Başbakan Recep Tayyip Erdoğan, Show TV’de canlı yayınlanan “Siyaset Meydanı Özel” programında gazetecilerin sorularını yanıtladı. Konu Tekel'e gelince çok çarpıcı bir öneriyi gündeme attı: İzmir ve Diyarbakır Büyükşehir Belediyeleri Tekel işçilerini bünyelerine alsın.
Başbakan Erdoğan'a ilk soru olarak Tekel işçilerinin durumu soruldu.
"Şu anki olay kapatılma olayıdır. İhbar tazminatlarını ödüyoruz. Kıdem tazminatını ödedik. Geçenlerde evime gelen Tekel işçileri bayan arkadaşlar, 6 ay daha imkan istemişlerdi bundan önce. Türk-İş genel başkanı ve sendika temsilcileriyle 6 ay uzatmaya tamam dedik. 6 ay iki yıl oldu. Artık mecburuz bunu kapatmaya. Diyarbakır, Manisa ve İzmir devam edecek. Burada şu an yapılan uygulama yasal değildir.
Asgari ücreti bekleyen nice aileler var. 900 TL’ye kadar tırmandırdık bu ücreti. Ama çirkin olaylar oldu.
Burada yapılan bu. Üreten yer değil (Tekel). Biz öyle bir adım attık ki, 230 bin işçiyi kadrolu işçi statüsüne geçirdik.
Bu olay kırılma noktasıdır. Belli bir sendika 600 milyarlık geliri kaybediyor her ay. Yılda 7 buçuk trilyon lira kaynaktan mahrum kalıyor.

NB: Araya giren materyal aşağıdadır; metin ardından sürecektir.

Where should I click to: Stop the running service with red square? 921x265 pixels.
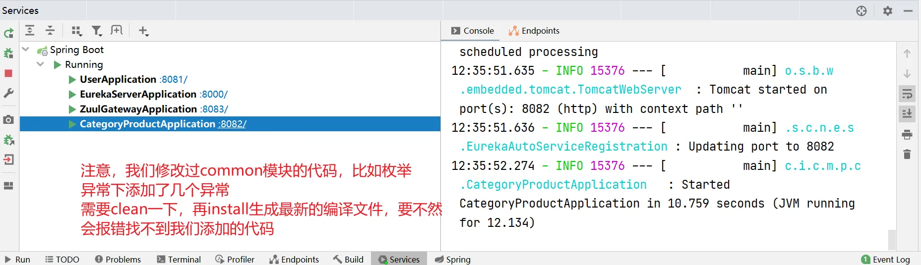pyautogui.click(x=8, y=73)
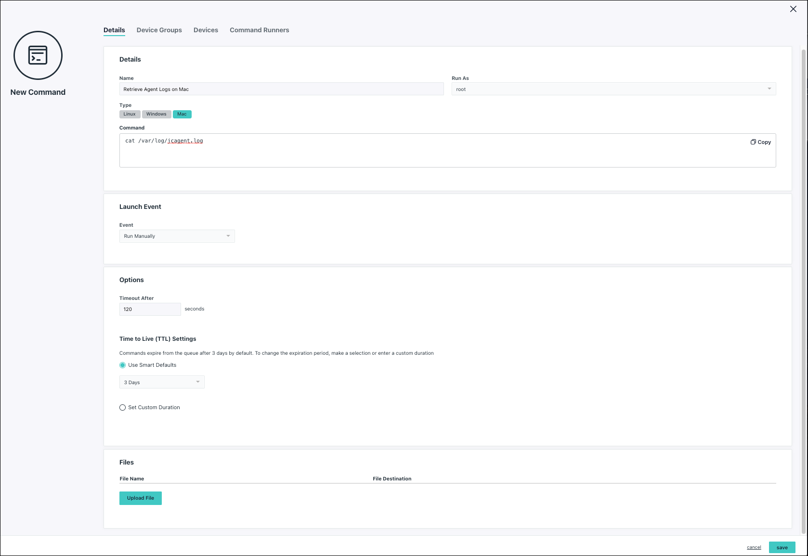Switch to the Command Runners tab

259,30
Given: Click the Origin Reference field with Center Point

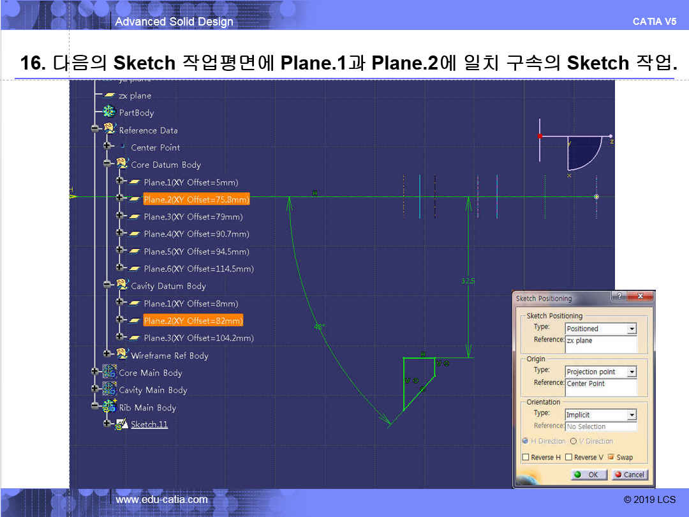Looking at the screenshot, I should point(601,387).
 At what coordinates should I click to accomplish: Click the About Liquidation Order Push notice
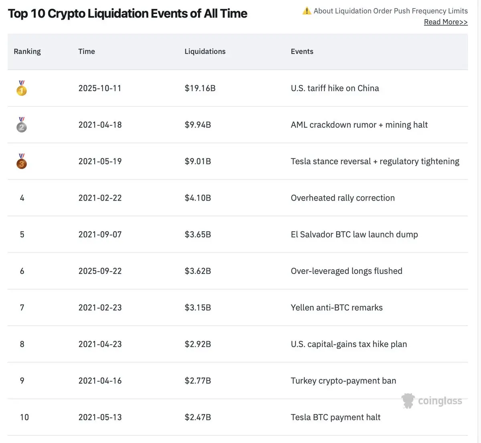(x=390, y=11)
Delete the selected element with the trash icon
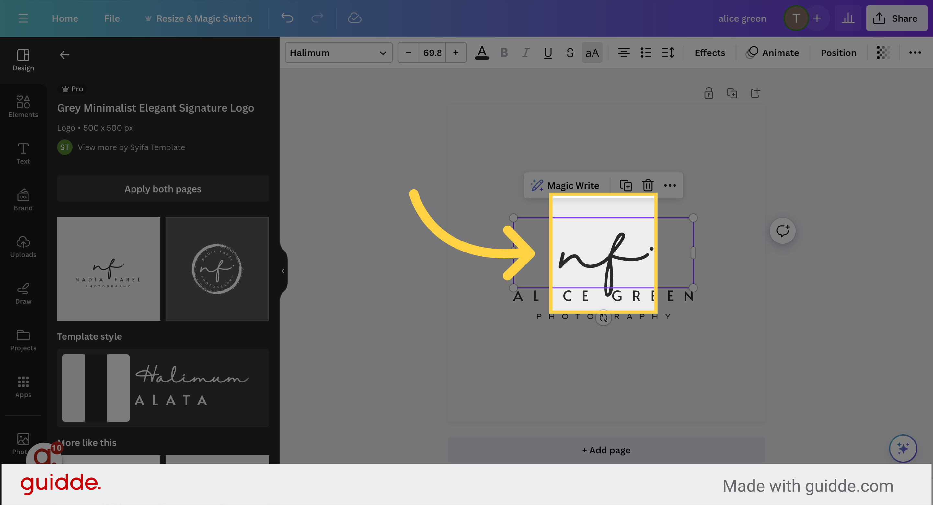The height and width of the screenshot is (505, 933). [648, 185]

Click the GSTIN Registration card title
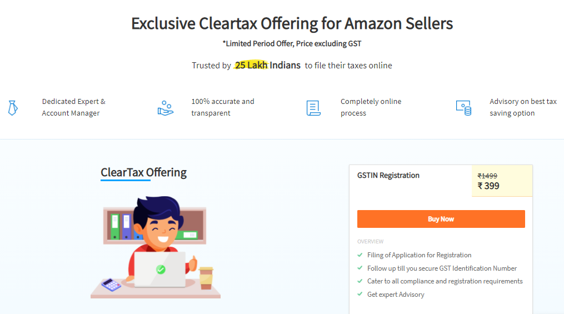(x=388, y=176)
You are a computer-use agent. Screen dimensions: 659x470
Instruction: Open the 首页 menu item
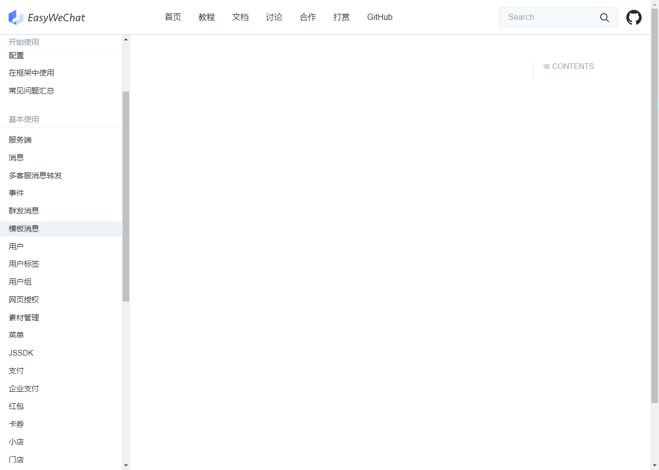pyautogui.click(x=173, y=17)
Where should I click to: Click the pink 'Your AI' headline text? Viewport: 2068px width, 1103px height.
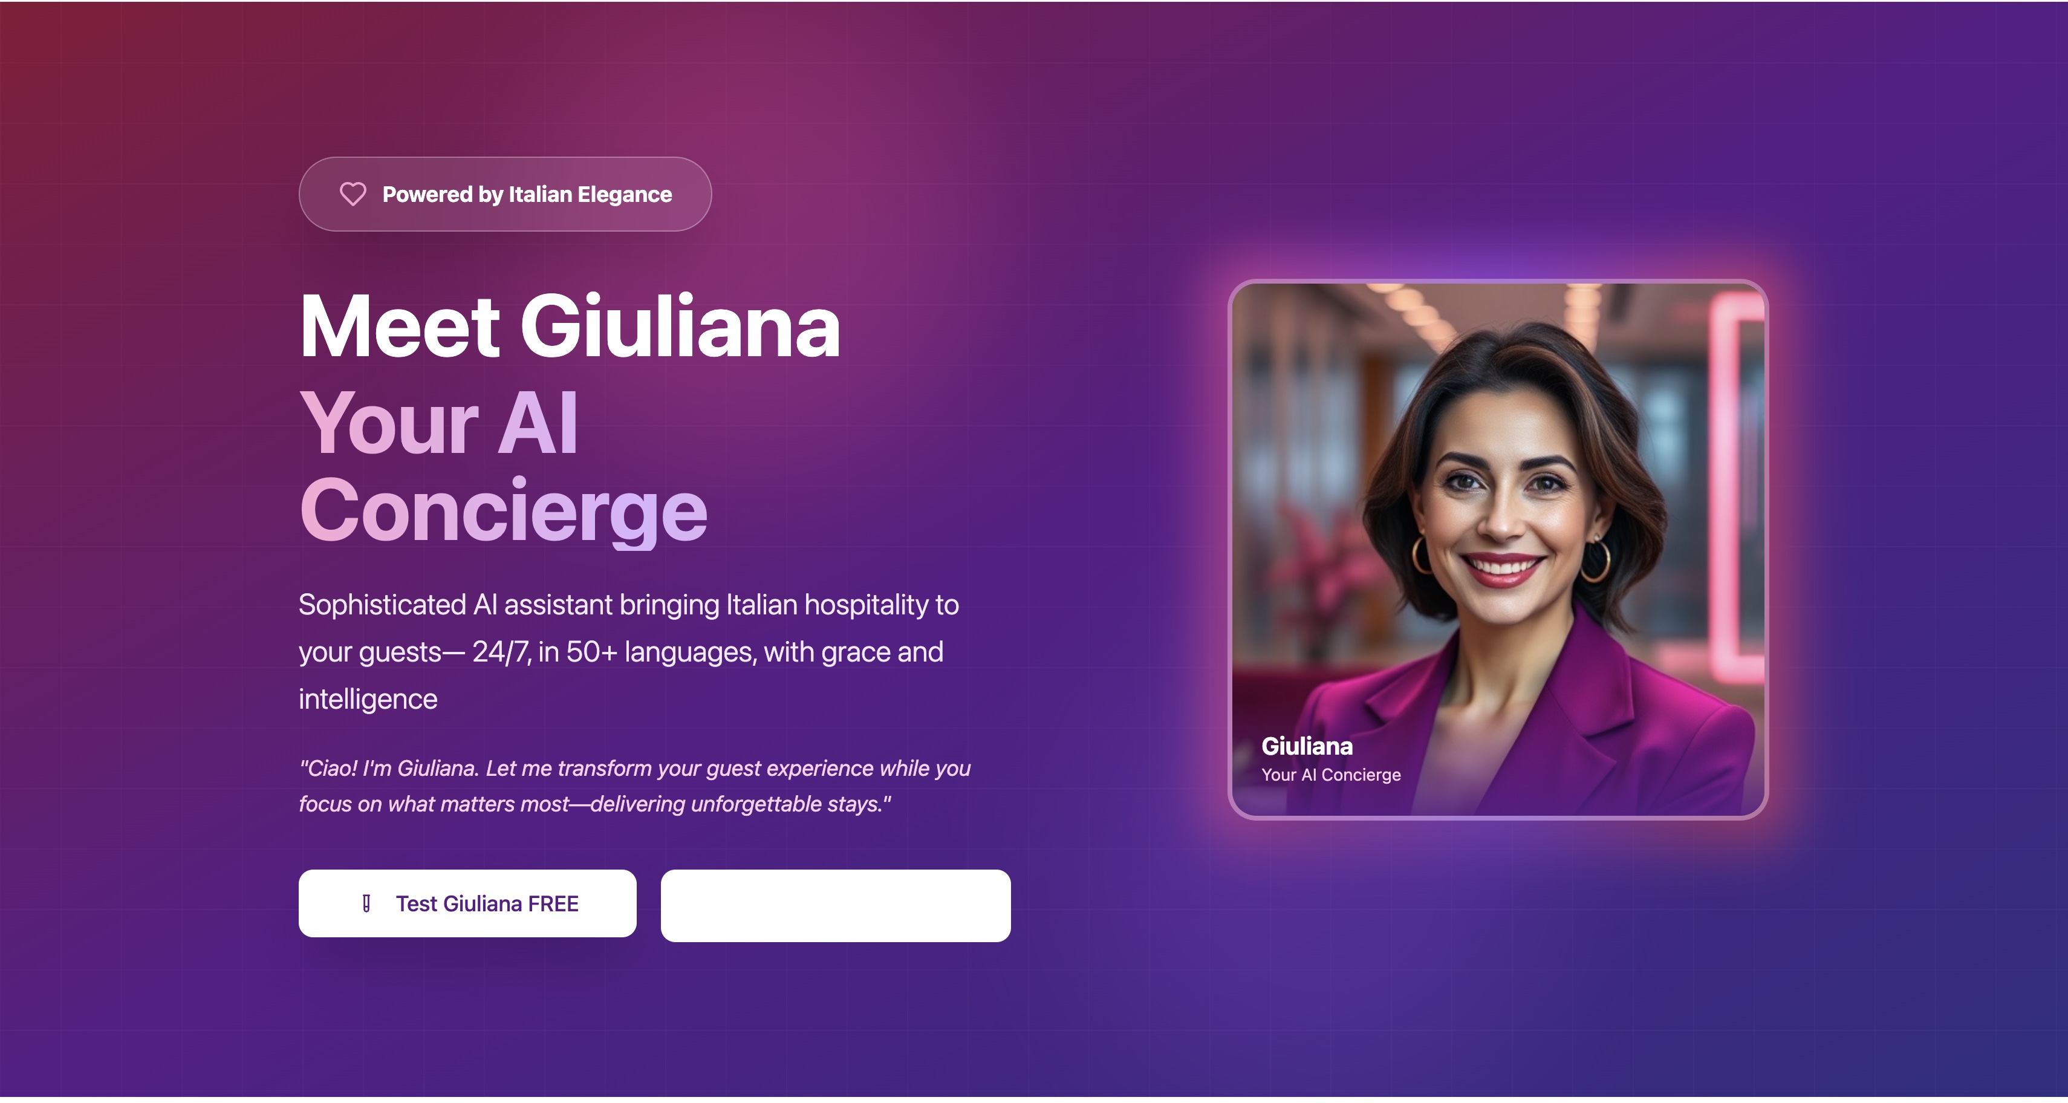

Bana bir teklif yapılıyor. İzmir’de mi çalışıyor, gönderin Muş’a. Bunu yapan sendikacı söylüyor. Ben İzmir’dekine İzmir’de, yoksa en yakındaki ilde iş bulmaya çalışırım.
Ay sonuna kadar bu eylem bu şekilde devam ederse, ay sonunda yasal yetkimiz neyse kullanacağız. Çadırları kaldıracağız.

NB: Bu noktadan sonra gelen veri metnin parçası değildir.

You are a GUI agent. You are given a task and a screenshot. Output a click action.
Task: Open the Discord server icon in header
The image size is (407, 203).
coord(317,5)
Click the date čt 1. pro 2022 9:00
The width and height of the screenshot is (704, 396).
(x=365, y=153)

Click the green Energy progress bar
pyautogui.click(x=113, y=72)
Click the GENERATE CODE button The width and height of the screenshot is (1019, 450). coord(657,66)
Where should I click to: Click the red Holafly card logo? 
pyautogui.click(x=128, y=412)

Sendikacıydım eskiden. Belediye-İş’te. Nasıl zam yaptığımı çok iyi bilirler.
Benim Tekel işçilerinin bulunduğu çadıra gitmem hiç doğru olmaz.
Türk-İş’in kendisi bile sahip çıkamıyor bu eyleme. DİSK ve Kamu-Sen geliyor.
Popülist bir yaklaşımda olmadığımızı gösteriyoruz.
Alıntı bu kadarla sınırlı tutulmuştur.